Une part importante de ces munitions, notamment les missiles intercepteurs utilisés par les Patriot ainsi que les lance-missiles Stinger, sont utilisés quotidiennement par l’armée ukrainienne pour lutter contre les frappes de drones russes. Si cette « pause » décidée par le Pentagone venait à se transformer en un arrêt prolongé voire définitif des livraisons, les capacités d’interception de Kiev seraient durement impactées. 

  • Il s’agit de la deuxième fois en l’espace de quelques semaines que le département de la Défense ordonne de suspendre partiellement l’aide militaire à l’Ukraine.
  • Au début du mois de juin, Washington avait discrètement informé le Congrès de sa décision de rediriger de l’Ukraine vers ses forces au Moyen-Orient des kits de guidage laser APKWS utilisés par Kiev pour abattre des drones Shahed 3.

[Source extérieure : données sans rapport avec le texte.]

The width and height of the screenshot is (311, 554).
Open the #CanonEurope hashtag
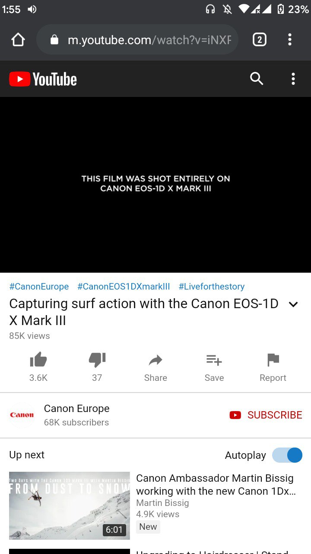click(x=39, y=287)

  • Dans les deux cas, l’administration Trump est susceptible de violer une nouvelle fois l’Impoundment Control Act de 1974, une loi qui vise à empêcher le président de bloquer ou de retarder l’allocation de financements autorisés par le Congrès. Le Government Accountability Office a accusé le 16 juin la Maison-Blanche d’avoir violé ce texte à deux reprises 4.

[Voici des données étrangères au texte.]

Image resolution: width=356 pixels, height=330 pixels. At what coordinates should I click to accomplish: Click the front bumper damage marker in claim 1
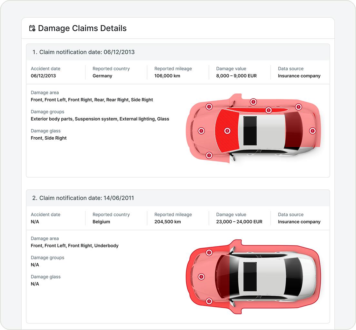click(201, 131)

  • L’argument vraisemblablement avancé par Washington, et formulé auprès de médias américains par le sous-secrétaire à la Défense Elbridge Colby, l’artisan de la décision, consiste à faire valoir une certaine flexibilité dans les équipements livrés en cas de stocks jugés insuffisants pour assurer la défense des États-Unis.
  • Le département de la Défense pourrait potentiellement invoquer la section 831 du National Defense Authorization Act pour l’année fiscale 2024.

Cette suspension intervient alors que les frappes aériennes de drones russes contre l’Ukraine se sont considérablement intensifiées ces dernières semaines. L’armée russe a lancé près de 5 000 drones contre l’Ukraine en juin, soit 15 fois plus qu’au cours de la même période en 2024. En conséquence, le taux d’interception par Kiev est en baisse : celui-ci se situait juste au-dessus de 50 % en juin, alors qu’il était en moyenne supérieur à 80 % en 2023-2024.

Sources
  1. U.S. Halts Key Weapons for Ukraine in New Sign of Weakening Support for Kyiv », The Wall Street Journal, 1er juillet 2025.
  2. Pentagon halts weapons shipment to Ukraine amid concerns over U.S. stockpile », NBC News, 2 juillet 2025.
  3. США перенаправили компоненти до APKWS обіцяні Україні на Близький Схід – WSJ », Мілітарний, 5 juin 2025.
  4. Institute of Museum and Library Services—Applicability of the Impoundment Control Act to Reduction of Agency Functions, U.S. Government Accountability Office, 16 juin 2025.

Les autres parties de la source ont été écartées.